▶ [Problem to solve]:
Please return every line of the listing. Keep each one exact.

▶ [Dataset records]:
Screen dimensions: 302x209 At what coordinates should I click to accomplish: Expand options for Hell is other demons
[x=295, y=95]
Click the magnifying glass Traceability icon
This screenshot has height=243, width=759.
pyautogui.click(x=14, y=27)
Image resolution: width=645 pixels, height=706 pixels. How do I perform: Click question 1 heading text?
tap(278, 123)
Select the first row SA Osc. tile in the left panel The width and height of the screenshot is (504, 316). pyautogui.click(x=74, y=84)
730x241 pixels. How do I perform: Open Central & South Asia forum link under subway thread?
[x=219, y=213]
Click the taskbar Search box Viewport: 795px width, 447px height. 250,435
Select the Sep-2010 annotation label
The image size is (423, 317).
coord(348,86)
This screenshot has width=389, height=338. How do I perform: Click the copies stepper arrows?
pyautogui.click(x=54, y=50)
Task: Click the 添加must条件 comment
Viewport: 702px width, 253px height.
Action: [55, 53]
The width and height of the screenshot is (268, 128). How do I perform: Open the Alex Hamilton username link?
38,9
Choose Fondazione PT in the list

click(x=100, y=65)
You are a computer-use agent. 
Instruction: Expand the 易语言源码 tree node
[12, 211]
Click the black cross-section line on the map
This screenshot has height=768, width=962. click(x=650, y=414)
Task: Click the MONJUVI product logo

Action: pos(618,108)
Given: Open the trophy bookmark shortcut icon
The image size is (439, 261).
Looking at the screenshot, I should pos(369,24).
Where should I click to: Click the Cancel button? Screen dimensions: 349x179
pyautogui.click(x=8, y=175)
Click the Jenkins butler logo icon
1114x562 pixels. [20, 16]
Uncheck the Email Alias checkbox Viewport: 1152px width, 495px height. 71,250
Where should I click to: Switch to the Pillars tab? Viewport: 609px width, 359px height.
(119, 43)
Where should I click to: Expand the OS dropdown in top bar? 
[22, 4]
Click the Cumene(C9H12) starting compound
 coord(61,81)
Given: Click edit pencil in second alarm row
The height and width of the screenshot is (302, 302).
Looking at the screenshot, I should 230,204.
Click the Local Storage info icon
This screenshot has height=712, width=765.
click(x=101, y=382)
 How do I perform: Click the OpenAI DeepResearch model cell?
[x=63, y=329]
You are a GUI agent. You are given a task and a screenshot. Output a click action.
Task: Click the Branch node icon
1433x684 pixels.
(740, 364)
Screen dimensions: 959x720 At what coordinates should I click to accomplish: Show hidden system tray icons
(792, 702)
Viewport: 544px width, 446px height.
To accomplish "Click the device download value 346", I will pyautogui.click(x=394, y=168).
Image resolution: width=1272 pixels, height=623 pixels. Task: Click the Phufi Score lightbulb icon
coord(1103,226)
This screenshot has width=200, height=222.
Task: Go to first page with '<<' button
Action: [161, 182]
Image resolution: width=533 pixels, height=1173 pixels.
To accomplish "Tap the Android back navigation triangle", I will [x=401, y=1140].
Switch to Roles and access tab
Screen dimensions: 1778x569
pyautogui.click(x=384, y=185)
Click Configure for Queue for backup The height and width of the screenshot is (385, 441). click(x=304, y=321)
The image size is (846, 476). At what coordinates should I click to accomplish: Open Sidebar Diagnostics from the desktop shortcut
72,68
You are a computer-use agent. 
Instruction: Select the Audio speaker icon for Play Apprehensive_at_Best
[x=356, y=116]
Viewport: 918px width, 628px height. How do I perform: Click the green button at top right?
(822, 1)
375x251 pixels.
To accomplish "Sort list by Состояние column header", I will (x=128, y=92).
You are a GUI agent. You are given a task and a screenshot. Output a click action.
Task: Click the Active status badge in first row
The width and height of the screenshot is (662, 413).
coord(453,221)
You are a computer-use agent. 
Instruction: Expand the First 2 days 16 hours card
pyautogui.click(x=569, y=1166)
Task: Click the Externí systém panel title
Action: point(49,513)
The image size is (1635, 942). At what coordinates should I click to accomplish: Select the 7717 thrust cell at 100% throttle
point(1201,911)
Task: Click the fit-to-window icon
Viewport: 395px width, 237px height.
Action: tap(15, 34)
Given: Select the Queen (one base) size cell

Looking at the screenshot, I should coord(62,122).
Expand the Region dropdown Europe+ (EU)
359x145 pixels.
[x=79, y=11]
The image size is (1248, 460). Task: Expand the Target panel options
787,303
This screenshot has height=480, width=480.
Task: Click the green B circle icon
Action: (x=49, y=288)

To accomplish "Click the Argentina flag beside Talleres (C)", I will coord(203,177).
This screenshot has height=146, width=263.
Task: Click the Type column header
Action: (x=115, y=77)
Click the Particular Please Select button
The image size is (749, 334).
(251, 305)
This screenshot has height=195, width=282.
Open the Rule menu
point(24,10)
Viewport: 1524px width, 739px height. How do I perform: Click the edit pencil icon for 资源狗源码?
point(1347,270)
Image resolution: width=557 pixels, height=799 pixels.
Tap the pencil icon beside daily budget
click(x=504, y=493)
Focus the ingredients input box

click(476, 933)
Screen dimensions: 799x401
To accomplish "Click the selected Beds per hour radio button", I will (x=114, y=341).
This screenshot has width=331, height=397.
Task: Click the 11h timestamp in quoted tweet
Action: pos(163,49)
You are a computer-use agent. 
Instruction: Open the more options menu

▶ [Answer for this exercise]:
Screen dimensions: 302x209 At what coordinates should I click to accomplish: Expand options for Hell is other demons
[x=295, y=95]
Click the magnifying glass Traceability icon
This screenshot has height=243, width=759.
pyautogui.click(x=14, y=27)
Image resolution: width=645 pixels, height=706 pixels. How do I perform: Click question 1 heading text?
tap(278, 123)
Select the first row SA Osc. tile in the left panel The width and height of the screenshot is (504, 316). pyautogui.click(x=74, y=84)
730x241 pixels. How do I perform: Open Central & South Asia forum link under subway thread?
[x=219, y=213]
Click the taskbar Search box Viewport: 795px width, 447px height. 250,435
Select the Sep-2010 annotation label
The image size is (423, 317).
coord(348,86)
This screenshot has width=389, height=338. How do I perform: Click the copies stepper arrows?
pyautogui.click(x=54, y=50)
Task: Click the 添加must条件 comment
Viewport: 702px width, 253px height.
Action: [55, 53]
The width and height of the screenshot is (268, 128). How do I perform: Open the Alex Hamilton username link?
38,9
Choose Fondazione PT in the list

click(x=100, y=65)
You are a computer-use agent. 
Instruction: Expand the 易语言源码 tree node
[12, 211]
Click the black cross-section line on the map
This screenshot has height=768, width=962. click(x=650, y=414)
Task: Click the MONJUVI product logo

Action: pos(618,108)
Given: Open the trophy bookmark shortcut icon
The image size is (439, 261).
Looking at the screenshot, I should pos(369,24).
Where should I click to: Click the Cancel button? Screen dimensions: 349x179
pyautogui.click(x=8, y=175)
Click the Jenkins butler logo icon
1114x562 pixels. [20, 16]
Uncheck the Email Alias checkbox Viewport: 1152px width, 495px height. 71,250
Where should I click to: Switch to the Pillars tab? Viewport: 609px width, 359px height.
(119, 43)
Where should I click to: Expand the OS dropdown in top bar? 
[22, 4]
Click the Cumene(C9H12) starting compound
 coord(61,81)
Given: Click edit pencil in second alarm row
The height and width of the screenshot is (302, 302).
Looking at the screenshot, I should 230,204.
Click the Local Storage info icon
This screenshot has height=712, width=765.
click(x=101, y=382)
 How do I perform: Click the OpenAI DeepResearch model cell?
[x=63, y=329]
You are a GUI agent. You are given a task and a screenshot. Output a click action.
Task: Click the Branch node icon
1433x684 pixels.
(740, 364)
Screen dimensions: 959x720 At what coordinates should I click to accomplish: Show hidden system tray icons
(792, 702)
Viewport: 544px width, 446px height.
To accomplish "Click the device download value 346", I will pyautogui.click(x=394, y=168).
Image resolution: width=1272 pixels, height=623 pixels. Task: Click the Phufi Score lightbulb icon
coord(1103,226)
This screenshot has width=200, height=222.
Task: Go to first page with '<<' button
Action: [161, 182]
Image resolution: width=533 pixels, height=1173 pixels.
To accomplish "Tap the Android back navigation triangle", I will [x=401, y=1140].
Switch to Roles and access tab
Screen dimensions: 1778x569
pyautogui.click(x=384, y=185)
Click Configure for Queue for backup The height and width of the screenshot is (385, 441). click(x=304, y=321)
The image size is (846, 476). At what coordinates should I click to accomplish: Open Sidebar Diagnostics from the desktop shortcut
72,68
You are a computer-use agent. 
Instruction: Select the Audio speaker icon for Play Apprehensive_at_Best
[x=356, y=116]
Viewport: 918px width, 628px height. How do I perform: Click the green button at top right?
(822, 1)
375x251 pixels.
To accomplish "Sort list by Состояние column header", I will (x=128, y=92).
You are a GUI agent. You are given a task and a screenshot. Output a click action.
Task: Click the Active status badge in first row
The width and height of the screenshot is (662, 413).
coord(453,221)
You are a computer-use agent. 
Instruction: Expand the First 2 days 16 hours card
pyautogui.click(x=569, y=1166)
Task: Click the Externí systém panel title
Action: point(49,513)
The image size is (1635, 942). At what coordinates should I click to accomplish: Select the 7717 thrust cell at 100% throttle
point(1201,911)
Task: Click the fit-to-window icon
Viewport: 395px width, 237px height.
Action: tap(15, 34)
Given: Select the Queen (one base) size cell

Looking at the screenshot, I should coord(62,122).
Expand the Region dropdown Europe+ (EU)
359x145 pixels.
[x=79, y=11]
The image size is (1248, 460). Task: Expand the Target panel options
787,303
This screenshot has height=480, width=480.
Task: Click the green B circle icon
Action: (x=49, y=288)

To accomplish "Click the Argentina flag beside Talleres (C)", I will coord(203,177).
This screenshot has height=146, width=263.
Task: Click the Type column header
Action: (x=115, y=77)
Click the Particular Please Select button
The image size is (749, 334).
(251, 305)
This screenshot has height=195, width=282.
Open the Rule menu
point(24,10)
Viewport: 1524px width, 739px height. How do I perform: Click the edit pencil icon for 资源狗源码?
point(1347,270)
Image resolution: width=557 pixels, height=799 pixels.
Tap the pencil icon beside daily budget
click(x=504, y=493)
Focus the ingredients input box

click(476, 933)
Screen dimensions: 799x401
To accomplish "Click the selected Beds per hour radio button", I will (x=114, y=341).
This screenshot has width=331, height=397.
Task: Click the 11h timestamp in quoted tweet
Action: pos(163,49)
You are a computer-use agent. 
Instruction: Open the more options menu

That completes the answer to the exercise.